Start of Dataset excerpts
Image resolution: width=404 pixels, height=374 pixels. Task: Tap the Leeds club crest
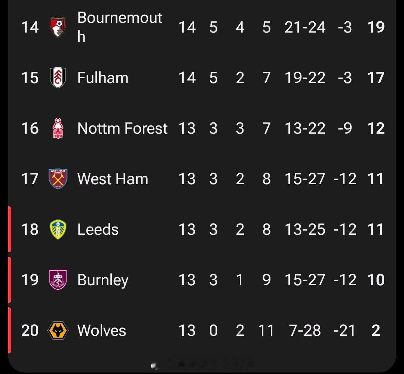point(58,229)
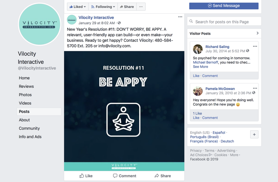Click See More on Richard's post
This screenshot has width=278, height=182.
[x=201, y=67]
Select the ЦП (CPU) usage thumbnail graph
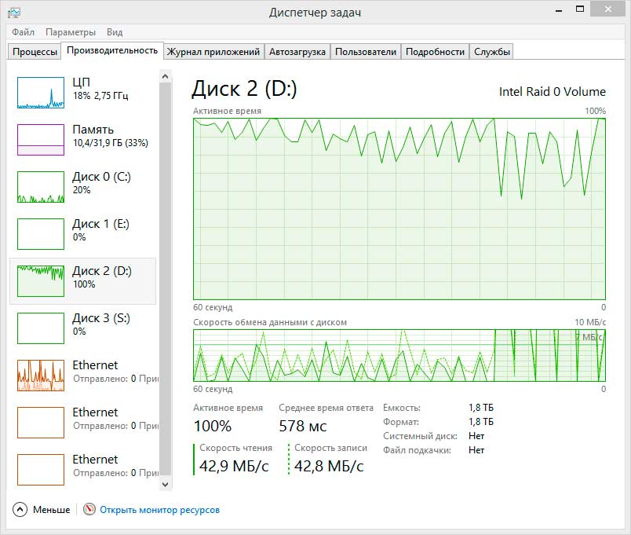Screen dimensions: 631x535 coord(41,93)
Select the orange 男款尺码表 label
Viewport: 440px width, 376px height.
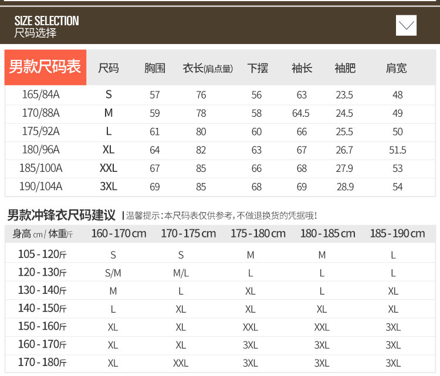(45, 67)
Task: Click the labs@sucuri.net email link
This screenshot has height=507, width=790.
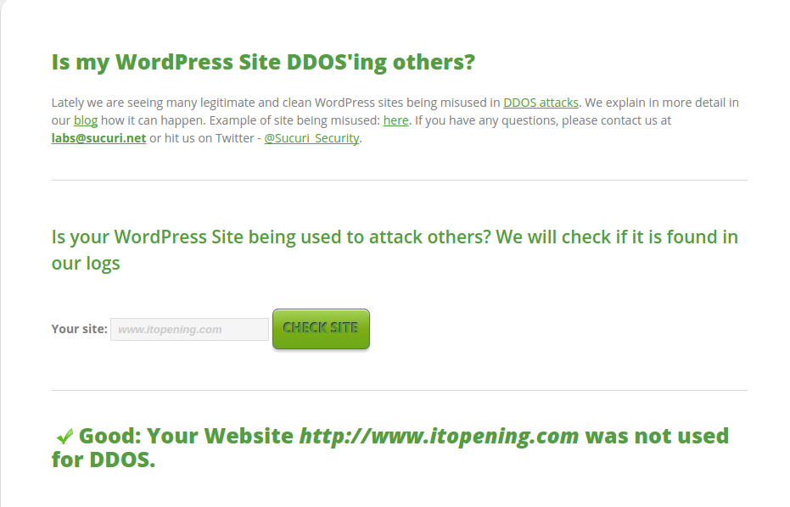Action: [98, 138]
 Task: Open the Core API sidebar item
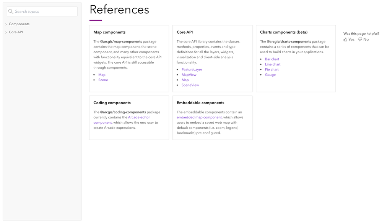pos(16,32)
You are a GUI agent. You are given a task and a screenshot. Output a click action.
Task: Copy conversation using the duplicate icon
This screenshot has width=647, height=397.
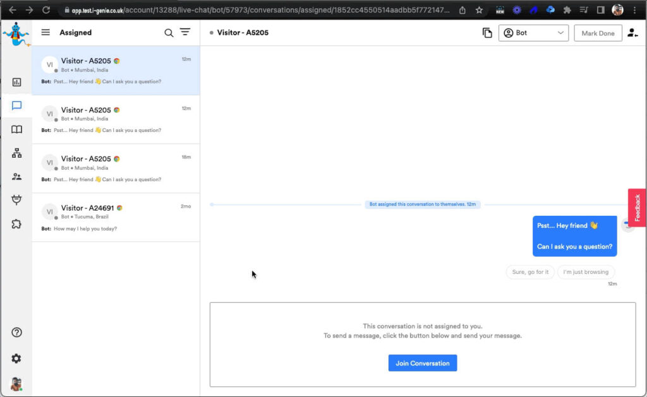(487, 33)
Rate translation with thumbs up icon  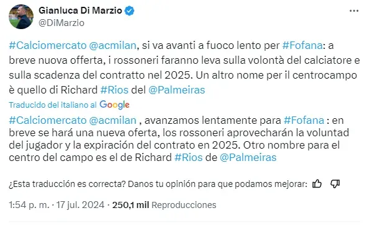317,184
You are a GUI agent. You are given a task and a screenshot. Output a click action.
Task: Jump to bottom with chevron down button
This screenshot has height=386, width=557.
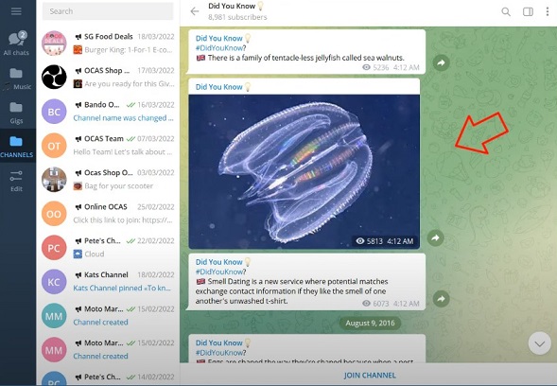click(x=540, y=343)
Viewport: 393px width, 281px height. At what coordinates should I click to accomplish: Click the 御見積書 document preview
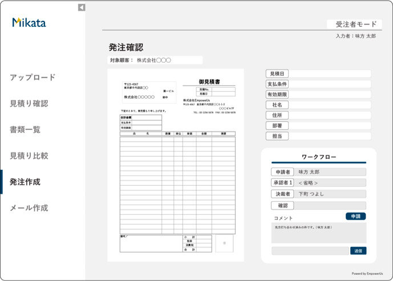coord(176,165)
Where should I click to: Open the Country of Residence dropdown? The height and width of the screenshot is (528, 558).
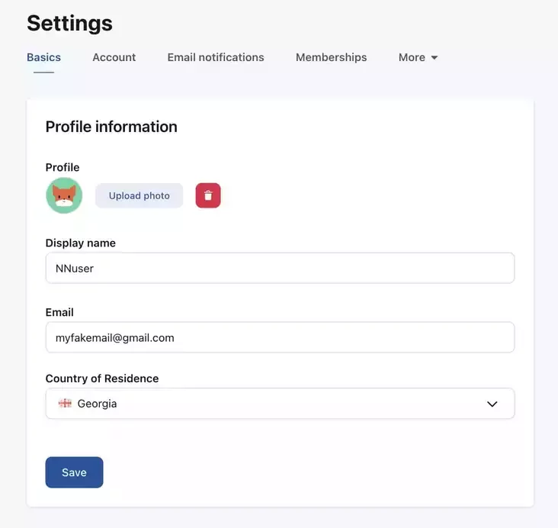pyautogui.click(x=280, y=404)
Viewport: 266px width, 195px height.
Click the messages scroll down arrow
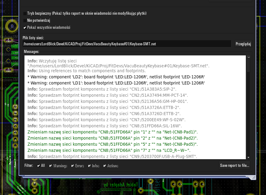click(249, 157)
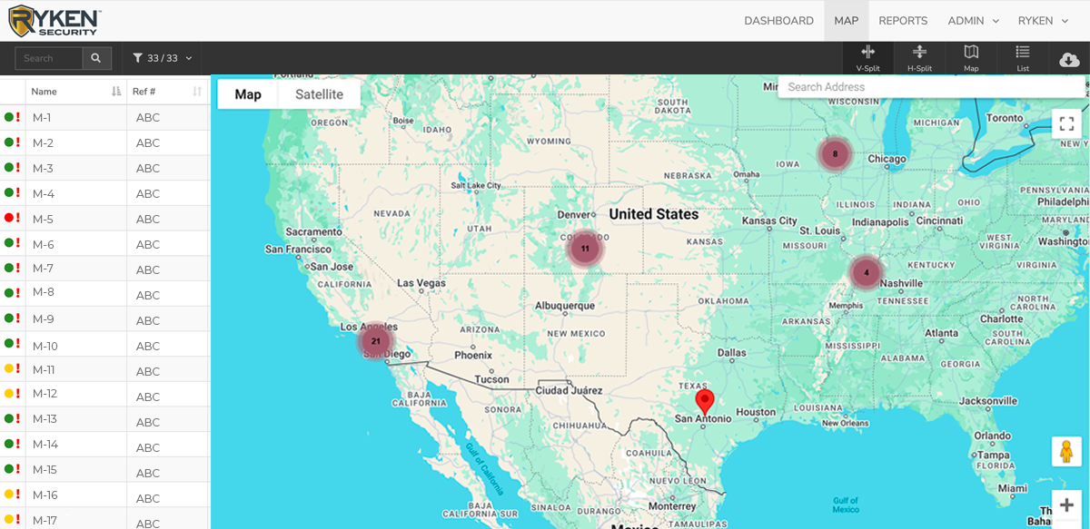Select the V-Split view icon
This screenshot has height=529, width=1090.
pyautogui.click(x=868, y=58)
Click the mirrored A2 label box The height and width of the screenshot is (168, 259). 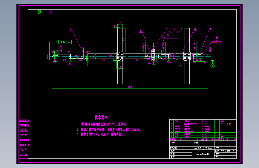39,12
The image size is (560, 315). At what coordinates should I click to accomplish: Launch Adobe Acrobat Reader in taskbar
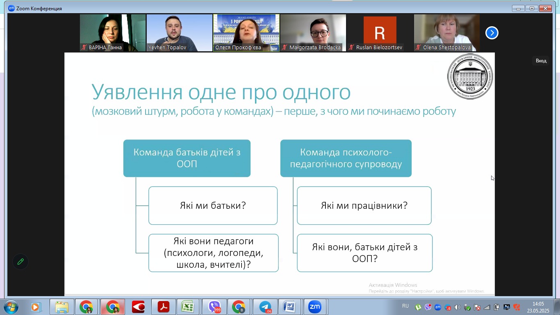164,307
End of Dataset excerpts
Select every line of the listing above that contains the string "coordinates", treating uppercase and lowercase letters as distinct.

Viewport: 393px width, 281px height. At what coordinates should I click to accomplish: Click the 御見積書 document preview
The image size is (560, 315). At what coordinates should I click to accomplish: Launch Adobe Acrobat Reader in taskbar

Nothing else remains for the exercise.